• **Extracted text**
Did you ever read a quote that was prophetic in tone as it relates to someone’s death in particular actress Natasha Richardson? I do not know why I was saving this one particular article from Military.com, Brain-injured GIs Could Number 360,000, but I did and maybe it was to speak out to you, my reader at this given time.
In this one article, Brig. Gen. Loree Sutton stated, “the research and other work being done by the military will eventually benefit the civilian world. Whether the injuries occur while people ride bicycles, play football, skateboard or ski, "we know that this is an issue across the country," Yes, it is an issue and lesson to those who partake in those sports and that is the care of their heads so they do not suffer brain damage or worse death due to head blows.
Sadly, in war-time medical advances can be made for the rest of civilization…Still the cost to all of us is something we cannot put a price tag on as soldiers come home wounded not only through brain trauma, but the loss of limbs as well as the burns they often suffer through. Even as they are being treated by doctors here at home, they are indeed still serving we the people.
Long before helmets were required by law to be worn by children who biked, at the age of six, I flew over the handlebars and incurred an injury to the head. At that time it took 28 stitches to close the wound and a lasting scar is on my forehead. Little did the doctors at that time realize the brain injury I incurred which led to my epilepsy. Through a series of MRIs in the 90s, it was clear to the neurologist treating me, I had a brain lesion from that accident suffered as a child. That lesion will never go away and I will be on two anti-seizure medications for the rest of my life. But, the good news is that I am alive and able to write about it.
Within the article I read coming from Military.com, it was this statement coming from, Dr. James Kelly, director of the National Intrepid Center, which led me to sit up and take notice of, “Brain injury was not recognized as a problem ... of any consequence and was, especially in the sports community, often dismissed or trivialized." Well, I would suggest to the sports community and the community at large to start paying attention to head injuries especially after the death of Natasha Richardson.
Given the high figure of 360,000 to a low one of 180,000, these soldiers serving in both Iraq and Afghanistan suffered these injuries due to road side blasts. While some only minor which are concussions, some are more severe such as penetrating head wounds.
As I read this passage I became somewhat enraged, “The Army alone spent $242 million last year for staff, facilities and programs to serve troops with brain injuries, said Lt. Col. Lynne M. Lowe of the Army surgeon general's office.” Excuse me as I throw a fit based upon how much we have given Wall Street and oh yes, those bonuses to AIG executives plus other nefarious corporations.
Here we have men and women going into harms way to serve our country, keep us safe and fight them terrorists and this is the sum they get to treat brain injuries? This is not good enough and they deserve better coming from those in Washington.
I want to thoroughly embarrass those Wall Street executives who think they deserve these bonuses by pointing out this measly sum spent on our soldiers who incur brain injuries. Who exactly do you think you are?
This is a time where I wish I had my own “Special Comments” to present as Keith Olbermann so eloquently blasts those in need of it. I would lay right into these greedy Wall Street executives and to those in Washington to up the amount spent on understanding how brain injuries affect our soldiers as well as the rest of us. If I hear one person defend these miscreants of Wall Street, all I will say is that our soldiers deserve more. We as a society deserve more.
I do suspect that some of our soldiers have died from brain bleeds like Natasha Richardson and they too are deserving of our support, our voices and our prayers. The families they leave behind are just as special as the family members she left behind. As Broadway dimmed its lights in honor of her last night, many lights should be dimmed in respect and honor to our troops.
Our soldiers deserve a champion of their cause as they suffer these brain injuries, because their lives are as precious. To those medical experts who have come on television to explain Ms. Richardson’s death, please do the same in honor of our injured troops. They need your voices, and more importantly, your support.

• **Data below**
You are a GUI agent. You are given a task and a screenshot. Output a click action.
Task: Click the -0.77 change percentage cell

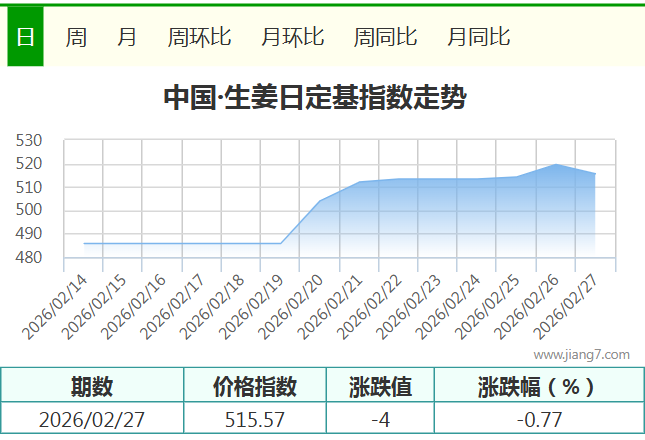(538, 420)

• **Assignment**
Reproduce word for word the stretch of the brain injury article above from "Here we have" through "think you are?".

• **Task answer**
Here we have men and women going into harms way to serve our country, keep us safe and fight them terrorists and this is the sum they get to treat brain injuries? This is not good enough and they deserve better coming from those in Washington.
I want to thoroughly embarrass those Wall Street executives who think they deserve these bonuses by pointing out this measly sum spent on our soldiers who incur brain injuries. Who exactly do you think you are?